By Jason Theodorou

BSkyB has refused an attempt by Rupert Murdoch's News Corporation to assume complete control of the company. BSkyB said that the offer by News Corp. of 700p a share had significantly undervalued the business, which they put at 800p a share.

BSkyB's valuation was reached partly to appease shareholders, who would need to wait while regulatory clearance was sought for the takeover.

Despite the difference in price, the two companies have agreed to look further into the regulatory process. News Corp. made a bid for 61% of BSkyB, an increase on their existing 39.1% holding in the company.

Nicholas Ferguson, senior independent director at BSkyB, said: 'Based on careful review and advice, it is the unanimous view of the independent directors that there is a significant gap between the proposal from News Corporation and the value of the company'.

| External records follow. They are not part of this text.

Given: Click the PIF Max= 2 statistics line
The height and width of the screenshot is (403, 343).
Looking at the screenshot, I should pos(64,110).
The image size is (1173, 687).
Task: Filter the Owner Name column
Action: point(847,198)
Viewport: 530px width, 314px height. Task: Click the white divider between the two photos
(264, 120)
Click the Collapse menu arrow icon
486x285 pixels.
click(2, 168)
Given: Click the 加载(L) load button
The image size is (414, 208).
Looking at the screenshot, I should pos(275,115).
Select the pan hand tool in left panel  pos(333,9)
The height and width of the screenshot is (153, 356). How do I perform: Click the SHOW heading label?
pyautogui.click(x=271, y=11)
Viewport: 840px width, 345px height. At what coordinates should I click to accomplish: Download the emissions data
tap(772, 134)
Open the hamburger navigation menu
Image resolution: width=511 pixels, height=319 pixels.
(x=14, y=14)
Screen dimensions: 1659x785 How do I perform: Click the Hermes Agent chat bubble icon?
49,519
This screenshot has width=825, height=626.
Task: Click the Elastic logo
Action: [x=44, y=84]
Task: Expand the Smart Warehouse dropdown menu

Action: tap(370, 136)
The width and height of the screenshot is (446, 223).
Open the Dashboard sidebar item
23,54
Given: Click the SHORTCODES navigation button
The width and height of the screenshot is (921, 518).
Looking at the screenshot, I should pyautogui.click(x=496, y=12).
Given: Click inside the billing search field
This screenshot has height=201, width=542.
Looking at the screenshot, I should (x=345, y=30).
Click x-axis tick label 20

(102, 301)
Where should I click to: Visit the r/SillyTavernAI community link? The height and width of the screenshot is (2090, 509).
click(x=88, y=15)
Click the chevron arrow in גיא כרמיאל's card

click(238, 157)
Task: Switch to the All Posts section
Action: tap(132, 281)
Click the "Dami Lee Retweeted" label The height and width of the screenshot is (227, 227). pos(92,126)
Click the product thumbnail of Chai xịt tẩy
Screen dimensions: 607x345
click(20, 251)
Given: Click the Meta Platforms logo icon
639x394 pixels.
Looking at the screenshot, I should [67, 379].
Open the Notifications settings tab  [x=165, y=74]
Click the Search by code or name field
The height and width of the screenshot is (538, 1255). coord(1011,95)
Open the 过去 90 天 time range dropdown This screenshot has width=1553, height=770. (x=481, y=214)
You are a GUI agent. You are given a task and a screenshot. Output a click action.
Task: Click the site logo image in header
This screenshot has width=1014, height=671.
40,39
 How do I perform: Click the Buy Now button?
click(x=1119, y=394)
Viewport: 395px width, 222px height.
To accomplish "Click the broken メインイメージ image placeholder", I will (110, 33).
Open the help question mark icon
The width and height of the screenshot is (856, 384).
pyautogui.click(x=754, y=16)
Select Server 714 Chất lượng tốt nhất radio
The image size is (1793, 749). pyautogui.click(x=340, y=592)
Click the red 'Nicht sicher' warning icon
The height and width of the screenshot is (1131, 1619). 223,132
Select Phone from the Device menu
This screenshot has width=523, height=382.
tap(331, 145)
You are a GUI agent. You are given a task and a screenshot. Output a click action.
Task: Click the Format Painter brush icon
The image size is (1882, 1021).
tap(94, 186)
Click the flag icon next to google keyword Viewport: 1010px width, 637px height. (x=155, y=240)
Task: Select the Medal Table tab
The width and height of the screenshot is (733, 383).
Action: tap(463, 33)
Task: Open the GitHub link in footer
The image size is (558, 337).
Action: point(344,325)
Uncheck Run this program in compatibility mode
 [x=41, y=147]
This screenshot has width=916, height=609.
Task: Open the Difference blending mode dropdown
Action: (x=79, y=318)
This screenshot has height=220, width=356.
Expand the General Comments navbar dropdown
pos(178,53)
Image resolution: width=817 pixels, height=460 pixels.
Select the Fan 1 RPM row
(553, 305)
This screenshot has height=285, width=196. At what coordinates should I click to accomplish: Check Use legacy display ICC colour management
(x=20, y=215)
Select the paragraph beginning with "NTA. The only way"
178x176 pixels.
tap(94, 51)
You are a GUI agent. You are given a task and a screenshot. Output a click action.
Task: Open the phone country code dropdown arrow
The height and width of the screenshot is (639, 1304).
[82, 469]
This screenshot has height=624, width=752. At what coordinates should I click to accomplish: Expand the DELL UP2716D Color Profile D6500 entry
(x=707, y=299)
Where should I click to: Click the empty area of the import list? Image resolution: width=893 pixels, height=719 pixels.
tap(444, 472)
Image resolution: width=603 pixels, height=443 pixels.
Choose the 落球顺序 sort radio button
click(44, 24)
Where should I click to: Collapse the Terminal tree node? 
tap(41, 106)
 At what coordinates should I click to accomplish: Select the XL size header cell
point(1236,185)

Rupert Murdoch's son James is the chairman of BSkyB, but is not currently involved in the negotiations between the two companies, which is being handled by eight independent directors. The directors have not ruled out a lower or higher offer than 800p a share.

If a merger were reached, Murdoch would add Sky in its entirely to News Corp's formidable media stable, which already includes newspapers The Times and The Sun in the UK, and The Wall Street Journal and the Fox television network in the US.

BSkyB shares lifted 19% as the City bet that News Corp. would pay 800p a share for the company.

News Corporation is valued at over £37 billion.